Dunia internasional pun mengakui kualitas Hatta yang tidak gampang disetir. Dalam masa
perang dingin dimana banyak negara saling memihak blok barat atau timur, tahun 1948 ia
menyampaikan pidatonya yang berjudul “Mengayuh di Antara Dua Batu”. Kelak ini menjadi
dasar bagi politik luar negeri Indonesia yang bebas dan aktif.

Jabatan selamanya tidak pernah menjadi tujuan utama Hatta. Saat DPR dan Konsituante hasil
Pemilu pertama terbetuk, sang Proklamator mengundurkan diri dari jabatan wakil presiden di
tahun 1956. Menurutnya negara telah membuang-buang uang dengan membayar gajinya,
karena dalam kabinet parlementer, praktis posisi wapres hanya seremonial. Selain itu, di
masa itu Hatta makin tidak cocok dengan Sukarno yang makin otoriter dan dekat dengan
unsur komunis.
Pengunduran diri Hatta menimbulkan kehebohan besar. Tidak kurang pemberontakan PRRI
di Sumatera menuntut kembalinya duumvirate Sukarno-Hatta. Namun Hatta tidak pernah
tertarik untuk kembali. Dia pensiun dalam kesederhanaannya. Dia berujar ke keluarganya,
“Kalau mau, banyak posisi komisaris yang ditawarkan ke saya.

Tetapi saya sudah cukup mengantarkan bangsa ini ke kemerdekaan.” Dalam suatu kisah, saat
masih menjadi wapres, isterinya mengeluh karena tabungannya tidak mencukupi lagi untuk
membeli mesin jahit idamannya, setelah terjadi pemotongan nilai Oeang Republik Indonesia
(ORI). Suaminya hanya menjawab bahwa tugas seorang abdi negara adalah memegang
rahasia, dan meminta isterinya untuk bersabar. Sungguh sebuah integritas yang amat jarang
ditemui saat ini.

Lepas dari posisi wapres, Hatta menjadi lebih terbuka dalam mengkritik Sukarno yang
sedang larut dengan Demokrasi Terpimpinnya. Tidak kurang Hatta mengecamnya yang
memenjarakan Syahrir.

Boleh berbeda dalam prinsip politik, namun hubungan sebagai dua orang insan tidaklah boleh
cedera. Itu dipegang betul oleh Hatta. Di tahun 1970 dia adalah satu-satunya orang yang
berani terang-terangan mengecam Pemerintah Orde Baru yang menurutnya tidak manusiawi
dalam memperlakukan Sukarno sebagai tahanan politik. Dalam kesempatan terakhirnya,
Hatta menangis melihat kondisi sahabatnya yang mengenaskan.

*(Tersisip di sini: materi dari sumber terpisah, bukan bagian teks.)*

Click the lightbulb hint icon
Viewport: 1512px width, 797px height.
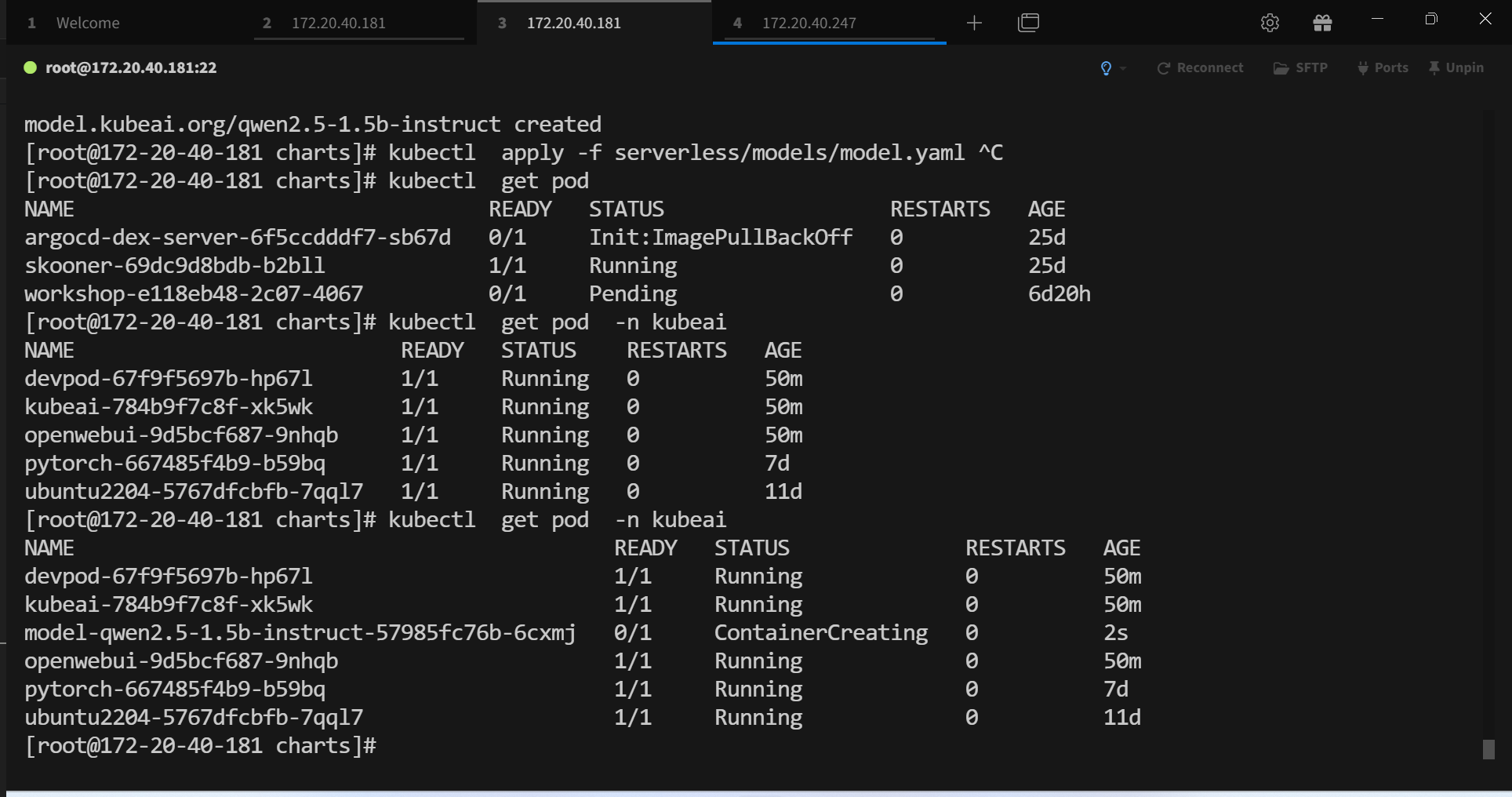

Setelah sepuluh tahun hidup dalam sepi dan jauh dari hingar bingar politik, Hatta yang telah
berulang kali masuk rumah sakit berpulang tanggal 14 Maret 1980. Sang Proklamator tidak
bersedia dimakamkan di taman makam pahlawan, karena ingin dekat dengan rakyatnya.
Sesuai pesannya, ia dikubur di TPU Tanah Kusir.

Sama seperti mas kawinnya kepada Rahmi Rachim yang hanya berupa buku karangannya
sendiri, isteri dan ketiga puterinya, Meutia, Gemala, dan Halida, tidak diwarisi harta yang
berarti. Namun sesungguhnya bangsa ini telah ditinggalkannya dua buah warisan yang tidak
ternilai; kemerdekaan dan teladan ketulusan yang tanpa pamrih untuk mengabdi bagi
kemajuan bangsanya.
Kesimpulan

Nilai-nilai, sikap, tindakan dan prilaku Integritas yang sangat tingi dari Bung Hatta
mampu membawa, merubah serta membangkitkan kemerdekaan dan persatuan bangsa
Indonesia menjadi lebih kuat. Perubahan sebesar dan sehebat itu bisa terjadi hanya dengan
datangnya seorang pemimpin yang pola pikirnya berasaskan pada sikap integritas yang ada.
Semua sudah Bung Hatta korbankan demi kepentingan bersama, untuk Indonesia Merdeka.

Saran

Apapun profesinya sebagai seorang pemimpin, pemikirannya haruslah berasaskan


pada sikap integritas agar sanggup menghadapi kewajiban serta menjalani amanah dengan
baik seperti seharusnya. Teruskan perjuangan Bung Hatta untuk Indonesia Merdeka!!!